Among the entries that follow, the required portion opens with the line containing "Viewport: 1280px width, 720px height." and closes with the line containing "The height and width of the screenshot is (894, 1247).". Give that portion again exactly, and nothing else.
'''
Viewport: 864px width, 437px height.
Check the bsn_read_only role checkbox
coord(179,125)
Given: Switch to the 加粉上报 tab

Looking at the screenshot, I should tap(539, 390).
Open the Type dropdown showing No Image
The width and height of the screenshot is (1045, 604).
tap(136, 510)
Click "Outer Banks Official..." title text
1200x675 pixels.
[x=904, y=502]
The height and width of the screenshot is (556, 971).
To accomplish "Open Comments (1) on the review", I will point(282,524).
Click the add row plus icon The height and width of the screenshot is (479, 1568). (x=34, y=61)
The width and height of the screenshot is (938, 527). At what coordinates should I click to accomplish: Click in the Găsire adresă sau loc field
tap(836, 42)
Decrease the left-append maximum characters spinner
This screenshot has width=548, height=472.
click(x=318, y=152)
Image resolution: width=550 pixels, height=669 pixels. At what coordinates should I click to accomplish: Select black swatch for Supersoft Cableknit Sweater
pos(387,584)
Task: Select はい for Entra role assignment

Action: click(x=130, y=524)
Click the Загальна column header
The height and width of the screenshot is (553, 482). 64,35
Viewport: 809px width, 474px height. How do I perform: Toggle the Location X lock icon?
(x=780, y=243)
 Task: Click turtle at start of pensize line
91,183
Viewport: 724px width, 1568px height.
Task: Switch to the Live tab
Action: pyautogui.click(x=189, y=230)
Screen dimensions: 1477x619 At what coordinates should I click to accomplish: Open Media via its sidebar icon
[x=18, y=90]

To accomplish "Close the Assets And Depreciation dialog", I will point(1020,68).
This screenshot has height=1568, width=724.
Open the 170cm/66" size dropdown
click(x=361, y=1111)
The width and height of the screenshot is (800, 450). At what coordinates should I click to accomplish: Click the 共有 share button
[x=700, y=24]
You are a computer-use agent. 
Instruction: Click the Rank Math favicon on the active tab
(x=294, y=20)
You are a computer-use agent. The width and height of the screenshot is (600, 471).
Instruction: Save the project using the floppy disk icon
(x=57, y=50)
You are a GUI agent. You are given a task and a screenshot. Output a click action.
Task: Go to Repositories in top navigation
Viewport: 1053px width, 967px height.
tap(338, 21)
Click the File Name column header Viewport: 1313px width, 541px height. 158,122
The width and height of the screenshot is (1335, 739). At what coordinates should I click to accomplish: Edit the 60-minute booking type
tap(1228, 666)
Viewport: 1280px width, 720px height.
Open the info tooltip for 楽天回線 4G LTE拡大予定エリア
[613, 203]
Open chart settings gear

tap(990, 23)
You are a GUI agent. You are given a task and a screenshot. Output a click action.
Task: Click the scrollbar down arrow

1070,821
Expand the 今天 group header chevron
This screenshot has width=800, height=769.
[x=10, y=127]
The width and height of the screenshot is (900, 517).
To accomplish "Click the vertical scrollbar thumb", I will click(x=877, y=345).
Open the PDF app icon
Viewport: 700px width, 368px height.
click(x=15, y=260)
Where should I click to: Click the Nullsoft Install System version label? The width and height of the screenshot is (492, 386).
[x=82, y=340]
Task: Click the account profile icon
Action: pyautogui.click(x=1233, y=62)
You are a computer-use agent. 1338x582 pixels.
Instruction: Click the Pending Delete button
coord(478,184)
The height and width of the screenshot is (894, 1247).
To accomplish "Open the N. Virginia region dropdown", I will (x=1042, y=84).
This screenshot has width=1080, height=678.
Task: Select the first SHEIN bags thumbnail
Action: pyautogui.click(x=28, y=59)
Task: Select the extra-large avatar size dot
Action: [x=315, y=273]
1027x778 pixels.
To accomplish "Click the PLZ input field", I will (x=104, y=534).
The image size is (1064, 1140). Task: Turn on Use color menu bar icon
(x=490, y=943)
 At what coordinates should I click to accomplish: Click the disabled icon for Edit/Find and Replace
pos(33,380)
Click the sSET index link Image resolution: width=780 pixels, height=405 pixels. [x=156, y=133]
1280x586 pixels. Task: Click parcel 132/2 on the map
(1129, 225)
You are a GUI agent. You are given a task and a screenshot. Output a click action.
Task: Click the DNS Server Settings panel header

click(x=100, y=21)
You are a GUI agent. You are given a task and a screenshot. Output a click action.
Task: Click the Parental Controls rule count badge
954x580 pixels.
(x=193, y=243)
'''
§ **EXERCISE ANSWER**:
Viewport: 1280px width, 720px height.
Open the info tooltip for 楽天回線 4G LTE拡大予定エリア
[613, 203]
Open chart settings gear

tap(990, 23)
You are a GUI agent. You are given a task and a screenshot. Output a click action.
Task: Click the scrollbar down arrow

1070,821
Expand the 今天 group header chevron
This screenshot has width=800, height=769.
[x=10, y=127]
The width and height of the screenshot is (900, 517).
To accomplish "Click the vertical scrollbar thumb", I will click(x=877, y=345).
Open the PDF app icon
Viewport: 700px width, 368px height.
click(x=15, y=260)
Where should I click to: Click the Nullsoft Install System version label? The width and height of the screenshot is (492, 386).
[x=82, y=340]
Task: Click the account profile icon
Action: pyautogui.click(x=1233, y=62)
You are a computer-use agent. 1338x582 pixels.
Instruction: Click the Pending Delete button
coord(478,184)
The height and width of the screenshot is (894, 1247).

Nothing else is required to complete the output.